Feb 9. Huffman Encoding

Prefix Free Encoding

Suppose we wish to encode a set of letters $\mathcal{A}=\{a_1, \cdots, a_N\}$ in binary such that  we can unambiguously decode a binary stream into  $\mathcal{A}$. One possibility is to use a prefix free encoding. An encoding is prefix free if the code word for any $a_i$ is not the prefix of the code word for any other $a_j$.

Huffman Encoding

Suppose we are given the set $\mathcal{A}$ together with their frequencies $\{f_1, \cdots, f_N\}$. We wish to find a prefix free code such that total length of the code when used with these frequencies is minimized . Such a code is called a Huffman encoding of the set $\mathcal{A}$.

Suppose we assign a code word $c_i$ to every $s_i$ and let $b_i = |c_i|$. Then we wish to minimize $\min \sum_{i=1}^N f_i b_i$.

Observation: A prefix code maps to a full binary tree. One can see this by considering the tree where the left child of a node corresponds to a $0$ and the right child corresponds to a $1$. The $a_i$  corresponds to a leaf in this tree and the code-word $c_i$ for $a_i$ corresponds to the labels on the unique path from the root to $s_i$, while $b_i$ is the depth of $s_i$ in this tree.
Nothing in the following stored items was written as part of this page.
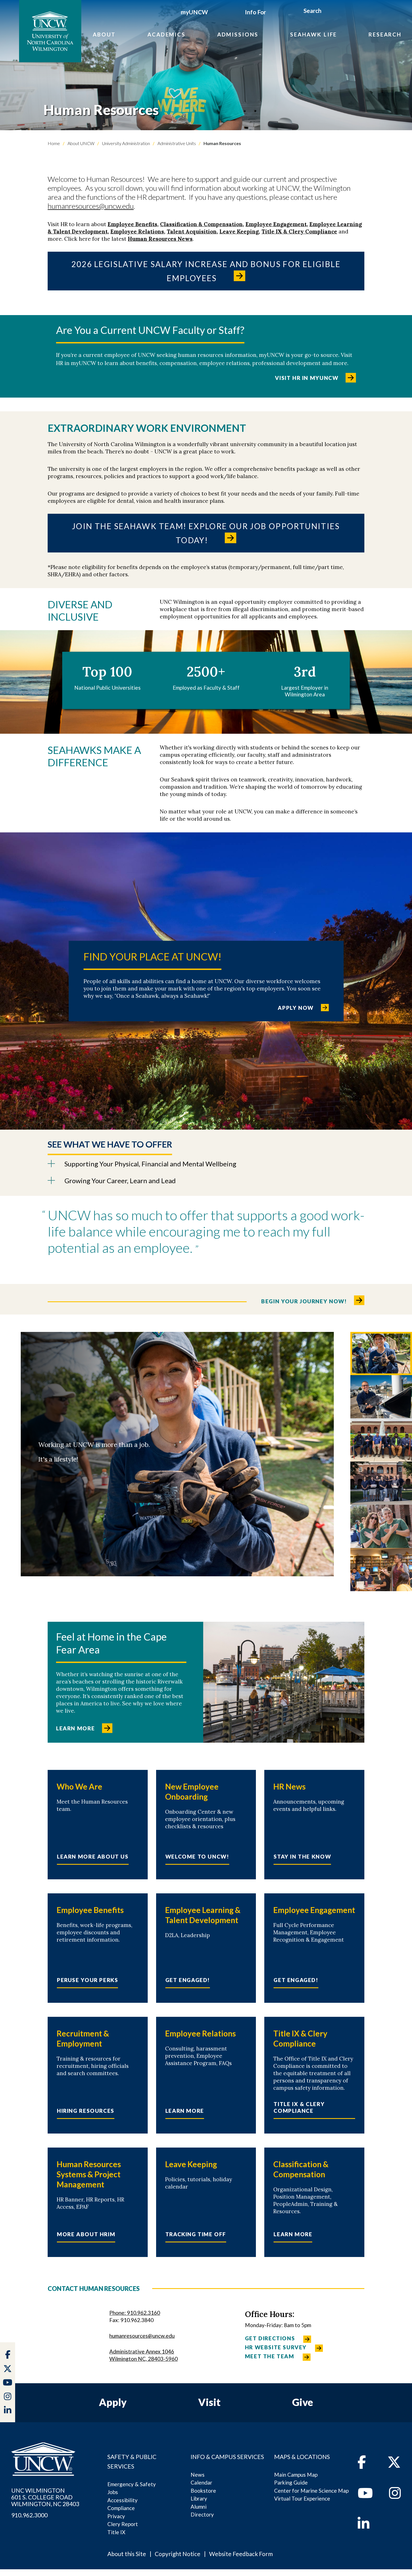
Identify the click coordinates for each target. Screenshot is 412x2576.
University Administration (125, 143)
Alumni (199, 2506)
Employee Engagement (276, 224)
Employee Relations (137, 231)
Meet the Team (269, 2356)
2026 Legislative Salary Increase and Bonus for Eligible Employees (206, 271)
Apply (113, 2402)
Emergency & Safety (131, 2484)
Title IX (116, 2532)
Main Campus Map (296, 2474)
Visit (209, 2402)
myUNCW (194, 11)
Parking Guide (291, 2482)
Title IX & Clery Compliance (299, 231)
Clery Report (122, 2524)
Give (302, 2402)
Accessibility (122, 2500)
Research (385, 34)
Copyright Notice (177, 2553)
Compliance (121, 2508)
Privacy (116, 2516)
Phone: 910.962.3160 (134, 2312)
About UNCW (80, 143)
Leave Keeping (239, 231)
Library (199, 2498)
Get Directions (270, 2338)
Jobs (112, 2492)
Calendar (201, 2482)
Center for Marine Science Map (311, 2490)
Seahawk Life (313, 34)
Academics (166, 34)
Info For (255, 11)
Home (54, 143)
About (104, 34)
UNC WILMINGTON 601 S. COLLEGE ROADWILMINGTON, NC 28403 (45, 2497)
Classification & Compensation (201, 224)
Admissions (238, 34)
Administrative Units (176, 143)
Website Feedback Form (241, 2553)
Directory (202, 2514)
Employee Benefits (132, 224)
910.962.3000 (29, 2515)
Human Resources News (160, 238)
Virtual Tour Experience (302, 2498)
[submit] (327, 11)
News (198, 2474)
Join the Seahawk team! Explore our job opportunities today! (206, 533)
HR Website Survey (276, 2347)
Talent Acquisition (192, 231)
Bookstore (203, 2490)
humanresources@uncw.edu (91, 205)
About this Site (126, 2553)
We will call such a tree $T$ a prefix tree. Note that the cost $c(T)$ of $T$ is given by $c(T) = \sum_{i=1}^N f_i*depth_T(a_i)$.

Greedy Algorithm for Finding a Huffman Encoding

Consider the following greedy algorithm for computing a Huffman encoding:

• Sort the letters according to their frequency so that $f_1 \ge f_2 \ge \cdots \ge f_N$.
• Pick $a_{N-1}$ and $a_N$ to have a common parent $a_{N-1}a_N$ with frequency $f_{N-1} + f_N$.
• Iterate till only one element is left

Lemma: There exists an optimal tree that combines $a_{N-1}$ and $a_N$ and they have maximum depth in this tree.

Proof: Let $T$ be an optimal prefix tree. Since $T$ is a full tree it has at least two leaves of maximum depth.  Let $a_i$ and $a_j$ be two leaves. If $a_N$ is not one of them then swap $a_i$ with $a_N$ (if $a_i \neq a_N$). Similarly swap $a_j$ with $a_{N-1}$ if $a_{N-1}$ is not in $\{a_i, a_j\}$. Note that the cost of this tree $T'$ can only be lower than $T$ since $a_{N-1}, a_N$ are the least frequent items.

Lemma: Let $T$ be an optimal tree for $\mathcal{A} = \{a_1,\cdots, a_N\}$with frequencies $\{f_1,\cdots, f_N\}$ and let $T'$ be an optimal tree for $\mathcal{A}' = \{a_1, \cdots, a_{N-1}a_N\}$  with frequencies $\{f_1,\cdots, f_{N-2}, f_{N-1} + f_N\}$.  Then $T'$ is a subtree of $T$.

Proof: Let $T'$ be the tree where we delete the leaves $a_{N-1}$ and $a_N$ and assign $a_{N-1}a_N$ to the parent of $a_{N-1}$ and $a_N$ in $T$. Note that $c(T') = c(T) - f_{N-1} - f_N$.  We claim that $T'$ must be an optimal tree for $\mathcal{A}'$ . Suppose not, and let $\tilde{T}$ be an optimal tree for $\mathcal{A}'$. Then add two leaves $a_{N-1}$ and $a_N$ to the node corresponding to $a_{N-1}a_N$ in $\tilde{T}$ to get the tree $\tilde{T}'$. Note that $c(\tilde{T}') = c(\tilde{T}) + f_{N-1} + f_N < c(T') + f_{N-1} +f_N = c(T)$. This contradicts the optimality of $T$ for $\mathcal{A}$.